Collected data entries
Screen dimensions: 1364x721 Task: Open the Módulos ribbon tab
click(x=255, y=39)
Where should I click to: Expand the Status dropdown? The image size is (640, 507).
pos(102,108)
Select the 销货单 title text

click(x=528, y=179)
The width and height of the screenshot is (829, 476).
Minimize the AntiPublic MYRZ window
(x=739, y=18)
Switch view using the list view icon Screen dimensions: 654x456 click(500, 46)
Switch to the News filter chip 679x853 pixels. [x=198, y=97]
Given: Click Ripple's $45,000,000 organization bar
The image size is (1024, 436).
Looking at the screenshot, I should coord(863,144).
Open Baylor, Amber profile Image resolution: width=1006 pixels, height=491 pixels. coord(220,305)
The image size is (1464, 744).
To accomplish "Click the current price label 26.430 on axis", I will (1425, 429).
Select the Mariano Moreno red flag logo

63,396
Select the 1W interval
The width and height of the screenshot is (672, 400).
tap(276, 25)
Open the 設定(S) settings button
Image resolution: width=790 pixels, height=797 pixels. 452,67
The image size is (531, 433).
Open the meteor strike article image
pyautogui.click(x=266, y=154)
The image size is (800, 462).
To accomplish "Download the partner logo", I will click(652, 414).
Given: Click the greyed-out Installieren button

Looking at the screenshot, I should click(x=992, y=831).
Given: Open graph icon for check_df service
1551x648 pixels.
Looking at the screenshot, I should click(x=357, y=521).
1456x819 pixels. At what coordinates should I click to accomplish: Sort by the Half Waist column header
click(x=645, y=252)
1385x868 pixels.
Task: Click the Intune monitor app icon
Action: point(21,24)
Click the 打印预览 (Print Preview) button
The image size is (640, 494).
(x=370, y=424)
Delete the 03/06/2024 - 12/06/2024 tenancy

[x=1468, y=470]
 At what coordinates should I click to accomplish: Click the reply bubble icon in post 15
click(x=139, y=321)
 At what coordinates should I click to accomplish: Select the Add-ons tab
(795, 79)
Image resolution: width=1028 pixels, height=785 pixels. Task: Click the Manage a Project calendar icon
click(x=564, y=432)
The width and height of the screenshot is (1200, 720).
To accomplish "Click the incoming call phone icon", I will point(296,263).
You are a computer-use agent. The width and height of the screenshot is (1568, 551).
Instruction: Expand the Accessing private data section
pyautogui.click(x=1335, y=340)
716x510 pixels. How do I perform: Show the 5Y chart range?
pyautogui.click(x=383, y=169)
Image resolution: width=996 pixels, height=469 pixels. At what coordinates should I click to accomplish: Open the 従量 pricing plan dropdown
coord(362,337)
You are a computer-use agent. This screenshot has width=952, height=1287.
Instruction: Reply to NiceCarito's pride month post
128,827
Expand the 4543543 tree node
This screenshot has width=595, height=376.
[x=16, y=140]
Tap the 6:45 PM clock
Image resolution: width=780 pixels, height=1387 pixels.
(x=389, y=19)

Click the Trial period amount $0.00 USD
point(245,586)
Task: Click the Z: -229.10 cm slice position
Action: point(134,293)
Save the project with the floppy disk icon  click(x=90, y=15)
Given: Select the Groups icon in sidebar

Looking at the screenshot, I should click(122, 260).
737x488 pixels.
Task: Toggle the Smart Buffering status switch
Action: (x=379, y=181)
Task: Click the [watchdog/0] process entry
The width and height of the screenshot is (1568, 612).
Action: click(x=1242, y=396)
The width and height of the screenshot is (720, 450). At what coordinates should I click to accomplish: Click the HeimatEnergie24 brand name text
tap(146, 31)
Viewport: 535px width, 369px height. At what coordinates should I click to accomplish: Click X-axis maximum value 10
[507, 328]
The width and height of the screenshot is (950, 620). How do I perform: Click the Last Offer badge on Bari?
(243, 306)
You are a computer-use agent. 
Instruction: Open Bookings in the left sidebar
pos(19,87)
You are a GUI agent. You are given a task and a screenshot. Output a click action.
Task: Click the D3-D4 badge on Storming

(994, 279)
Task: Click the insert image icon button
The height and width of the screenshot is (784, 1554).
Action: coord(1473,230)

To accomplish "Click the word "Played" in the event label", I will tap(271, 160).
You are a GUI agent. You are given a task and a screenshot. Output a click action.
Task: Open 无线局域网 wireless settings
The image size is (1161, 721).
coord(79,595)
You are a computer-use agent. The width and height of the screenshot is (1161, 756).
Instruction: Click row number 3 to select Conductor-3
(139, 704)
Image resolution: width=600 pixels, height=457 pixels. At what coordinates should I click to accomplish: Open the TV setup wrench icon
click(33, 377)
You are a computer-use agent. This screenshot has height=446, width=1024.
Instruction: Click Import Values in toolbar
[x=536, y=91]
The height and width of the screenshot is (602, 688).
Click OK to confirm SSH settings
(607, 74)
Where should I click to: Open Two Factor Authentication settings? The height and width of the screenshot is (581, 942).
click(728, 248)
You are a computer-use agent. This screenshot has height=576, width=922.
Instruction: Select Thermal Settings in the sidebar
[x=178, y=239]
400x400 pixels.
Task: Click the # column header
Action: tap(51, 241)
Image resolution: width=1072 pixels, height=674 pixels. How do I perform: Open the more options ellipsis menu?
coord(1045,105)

» WHAT TO DO: Write the records out once more, exactly as shown.

» WRITTEN REPLY:
Screen dimensions: 1364x721 Task: Open the Módulos ribbon tab
click(x=255, y=39)
Where should I click to: Expand the Status dropdown? The image size is (640, 507).
pos(102,108)
Select the 销货单 title text

click(x=528, y=179)
The width and height of the screenshot is (829, 476).
Minimize the AntiPublic MYRZ window
(x=739, y=18)
Switch view using the list view icon Screen dimensions: 654x456 click(500, 46)
Switch to the News filter chip 679x853 pixels. [x=198, y=97]
Given: Click Ripple's $45,000,000 organization bar
The image size is (1024, 436).
Looking at the screenshot, I should coord(863,144).
Open Baylor, Amber profile Image resolution: width=1006 pixels, height=491 pixels. coord(220,305)
The image size is (1464, 744).
To accomplish "Click the current price label 26.430 on axis", I will (1425, 429).
Select the Mariano Moreno red flag logo

63,396
Select the 1W interval
The width and height of the screenshot is (672, 400).
tap(276, 25)
Open the 設定(S) settings button
Image resolution: width=790 pixels, height=797 pixels. 452,67
The image size is (531, 433).
Open the meteor strike article image
pyautogui.click(x=266, y=154)
The image size is (800, 462).
To accomplish "Download the partner logo", I will click(652, 414).
Given: Click the greyed-out Installieren button

Looking at the screenshot, I should click(x=992, y=831).
Given: Open graph icon for check_df service
1551x648 pixels.
Looking at the screenshot, I should click(x=357, y=521).
1456x819 pixels. At what coordinates should I click to accomplish: Sort by the Half Waist column header
click(x=645, y=252)
1385x868 pixels.
Task: Click the Intune monitor app icon
Action: point(21,24)
Click the 打印预览 (Print Preview) button
The image size is (640, 494).
(x=370, y=424)
Delete the 03/06/2024 - 12/06/2024 tenancy

[x=1468, y=470]
 At what coordinates should I click to accomplish: Click the reply bubble icon in post 15
click(x=139, y=321)
 At what coordinates should I click to accomplish: Select the Add-ons tab
(795, 79)
Image resolution: width=1028 pixels, height=785 pixels. Task: Click the Manage a Project calendar icon
click(x=564, y=432)
The width and height of the screenshot is (1200, 720).
To accomplish "Click the incoming call phone icon", I will point(296,263).
You are a computer-use agent. The width and height of the screenshot is (1568, 551).
Instruction: Expand the Accessing private data section
pyautogui.click(x=1335, y=340)
716x510 pixels. How do I perform: Show the 5Y chart range?
pyautogui.click(x=383, y=169)
Image resolution: width=996 pixels, height=469 pixels. At what coordinates should I click to accomplish: Open the 従量 pricing plan dropdown
coord(362,337)
You are a computer-use agent. This screenshot has width=952, height=1287.
Instruction: Reply to NiceCarito's pride month post
128,827
Expand the 4543543 tree node
This screenshot has width=595, height=376.
[x=16, y=140]
Tap the 6:45 PM clock
Image resolution: width=780 pixels, height=1387 pixels.
(x=389, y=19)

Click the Trial period amount $0.00 USD
point(245,586)
Task: Click the Z: -229.10 cm slice position
Action: point(134,293)
Save the project with the floppy disk icon  click(x=90, y=15)
Given: Select the Groups icon in sidebar

Looking at the screenshot, I should click(122, 260).
737x488 pixels.
Task: Toggle the Smart Buffering status switch
Action: (x=379, y=181)
Task: Click the [watchdog/0] process entry
The width and height of the screenshot is (1568, 612).
Action: click(x=1242, y=396)
The width and height of the screenshot is (720, 450). At what coordinates should I click to accomplish: Click the HeimatEnergie24 brand name text
tap(146, 31)
Viewport: 535px width, 369px height. At what coordinates should I click to accomplish: Click X-axis maximum value 10
[507, 328]
The width and height of the screenshot is (950, 620). How do I perform: Click the Last Offer badge on Bari?
(243, 306)
You are a computer-use agent. 
Instruction: Open Bookings in the left sidebar
pos(19,87)
You are a GUI agent. You are given a task and a screenshot. Output a click action.
Task: Click the D3-D4 badge on Storming

(994, 279)
Task: Click the insert image icon button
The height and width of the screenshot is (784, 1554).
Action: coord(1473,230)

To accomplish "Click the word "Played" in the event label", I will tap(271, 160).
You are a GUI agent. You are given a task and a screenshot. Output a click action.
Task: Open 无线局域网 wireless settings
The image size is (1161, 721).
coord(79,595)
You are a computer-use agent. The width and height of the screenshot is (1161, 756).
Instruction: Click row number 3 to select Conductor-3
(139, 704)
Image resolution: width=600 pixels, height=457 pixels. At what coordinates should I click to accomplish: Open the TV setup wrench icon
click(33, 377)
You are a computer-use agent. This screenshot has height=446, width=1024.
Instruction: Click Import Values in toolbar
[x=536, y=91]
The height and width of the screenshot is (602, 688).
Click OK to confirm SSH settings
(607, 74)
Where should I click to: Open Two Factor Authentication settings? The height and width of the screenshot is (581, 942).
click(728, 248)
You are a computer-use agent. This screenshot has height=576, width=922.
Instruction: Select Thermal Settings in the sidebar
[x=178, y=239]
400x400 pixels.
Task: Click the # column header
Action: tap(51, 241)
Image resolution: width=1072 pixels, height=674 pixels. How do I perform: Open the more options ellipsis menu?
coord(1045,105)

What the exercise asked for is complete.